Masagana Telemart Inc.
(Insurance Law)
356 SCRA 307 (G.R. No. 137172)
April 4, 2001
Petitioners:
|
UCPB
General Insurance Co., Inc.
|
Respondents:
|
Masagana
Telemart Inc.
|
CJ.
Davide, Jr.:
FACTS:
On
April 15, 1991, petitioner issued five (5) insurance policies covering
respondent’s various property described therein against fire, for the period
from May 22, 1991 to May 22, 1992.
In
March 1992, petitioner evaluated the policies and decided not to renew them upon
expiration of their terms on May 22, 1992. Petitioner advised respondent’s
broker, Zuellig Insurance Broker’s, Inc. of its intention not to renew the
policies.
On
April 6, 1992, petitioner gave written notice to respondent of the non-renewal
of the policies at the address stated in the policies.
On
June 13, 1992, fire razed respondent’s property covered by three of the
insurance policies petitioner issued.
On
July 13, 1992, respondent presented to petitioner’s cashier at its head office
five (5) manager’s checks in the total amount of ₱225,753.95,
representing premium for the renewal of the policies from May 22, 1992 to May
22, 1993. No notice of loss was filed by respondent under the policies prior to
July 14, 1992.
On
July 14, 1992, respondent filed with petitioner its formal claim for
indemnification of the insured property razed by fire.
On
the same day, July 14, 1992, petitioner returned to respondent the five (5)
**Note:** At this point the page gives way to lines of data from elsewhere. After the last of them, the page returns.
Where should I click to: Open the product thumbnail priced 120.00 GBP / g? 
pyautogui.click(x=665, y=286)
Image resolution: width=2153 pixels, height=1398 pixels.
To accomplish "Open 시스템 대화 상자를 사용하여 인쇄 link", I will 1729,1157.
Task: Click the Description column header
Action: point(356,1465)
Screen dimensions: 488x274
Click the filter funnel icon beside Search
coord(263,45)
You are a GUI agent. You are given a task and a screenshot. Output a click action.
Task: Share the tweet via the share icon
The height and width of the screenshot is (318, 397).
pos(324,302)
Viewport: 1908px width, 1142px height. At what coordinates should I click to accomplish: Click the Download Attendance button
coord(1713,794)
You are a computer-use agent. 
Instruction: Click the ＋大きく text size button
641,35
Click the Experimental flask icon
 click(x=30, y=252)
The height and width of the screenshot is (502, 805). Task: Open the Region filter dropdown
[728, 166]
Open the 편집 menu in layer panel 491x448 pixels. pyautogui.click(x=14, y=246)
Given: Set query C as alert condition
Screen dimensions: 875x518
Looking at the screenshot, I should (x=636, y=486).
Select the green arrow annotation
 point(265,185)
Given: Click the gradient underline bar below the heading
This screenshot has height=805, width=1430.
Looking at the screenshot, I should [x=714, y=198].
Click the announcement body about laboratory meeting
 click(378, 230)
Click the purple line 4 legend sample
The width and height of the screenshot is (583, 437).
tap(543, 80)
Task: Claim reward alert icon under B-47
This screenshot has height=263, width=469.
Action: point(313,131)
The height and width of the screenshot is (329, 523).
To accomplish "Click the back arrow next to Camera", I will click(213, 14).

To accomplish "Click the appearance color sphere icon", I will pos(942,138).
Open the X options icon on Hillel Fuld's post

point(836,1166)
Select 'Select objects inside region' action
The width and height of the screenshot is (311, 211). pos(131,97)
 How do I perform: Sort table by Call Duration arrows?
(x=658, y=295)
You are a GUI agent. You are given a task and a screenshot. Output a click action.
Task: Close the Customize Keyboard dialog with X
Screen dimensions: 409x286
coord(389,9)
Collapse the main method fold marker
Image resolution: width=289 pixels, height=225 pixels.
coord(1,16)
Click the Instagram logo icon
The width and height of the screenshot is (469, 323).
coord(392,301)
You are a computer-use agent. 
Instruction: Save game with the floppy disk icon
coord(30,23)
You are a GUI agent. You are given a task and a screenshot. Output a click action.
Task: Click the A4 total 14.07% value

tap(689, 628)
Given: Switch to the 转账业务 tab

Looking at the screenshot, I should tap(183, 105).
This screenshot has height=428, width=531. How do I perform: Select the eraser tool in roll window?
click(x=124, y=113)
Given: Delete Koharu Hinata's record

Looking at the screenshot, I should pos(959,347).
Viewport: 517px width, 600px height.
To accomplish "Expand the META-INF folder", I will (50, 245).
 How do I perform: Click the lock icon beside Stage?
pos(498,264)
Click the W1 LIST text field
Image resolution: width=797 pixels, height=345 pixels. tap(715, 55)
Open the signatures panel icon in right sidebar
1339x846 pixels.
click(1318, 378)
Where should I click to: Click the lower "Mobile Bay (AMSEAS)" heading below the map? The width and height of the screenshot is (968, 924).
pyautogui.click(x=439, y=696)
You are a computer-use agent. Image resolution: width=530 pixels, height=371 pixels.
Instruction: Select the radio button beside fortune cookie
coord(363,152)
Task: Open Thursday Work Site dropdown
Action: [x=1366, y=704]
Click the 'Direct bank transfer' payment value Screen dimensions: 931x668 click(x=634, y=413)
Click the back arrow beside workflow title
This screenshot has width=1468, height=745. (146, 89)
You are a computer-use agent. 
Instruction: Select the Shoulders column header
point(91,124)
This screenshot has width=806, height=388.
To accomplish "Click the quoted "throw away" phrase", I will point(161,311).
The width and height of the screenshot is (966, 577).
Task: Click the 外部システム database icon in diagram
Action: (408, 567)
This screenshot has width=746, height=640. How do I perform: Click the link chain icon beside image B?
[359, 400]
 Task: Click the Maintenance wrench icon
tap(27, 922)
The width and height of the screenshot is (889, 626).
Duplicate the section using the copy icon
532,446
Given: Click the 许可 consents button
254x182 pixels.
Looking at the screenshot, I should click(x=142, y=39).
manager’s check that it tendered, and at the same time rejected respondent’s
claim for the reasons (a) that the policies had expired and were not renewed
and (b) that the fire occurred on June 13, 1992, before respondent’s tender of
premium payment.
On
July 21, 1992, respondent filed with the Regional Trial Court, Branch 58,
Makati City, a civil complaint against petitioner for recovery of ₱18,645,000.00
representing the face value of the policies covering respondent’s insured
property razed by fire and for attorney’s fees.
ISSUE:
Whether
Sec. 77 of the Insurance Code of 1978 must strictly be applied to petitioner’s
advantage despite its practice of granting a 60 to 90 day credit term for the
payment of the premiums.
HELD:
No.
It can be seen at once that Section 77 does not restate the portion of Section
72 expressly permitting an agreement to extend the period to pay the premium.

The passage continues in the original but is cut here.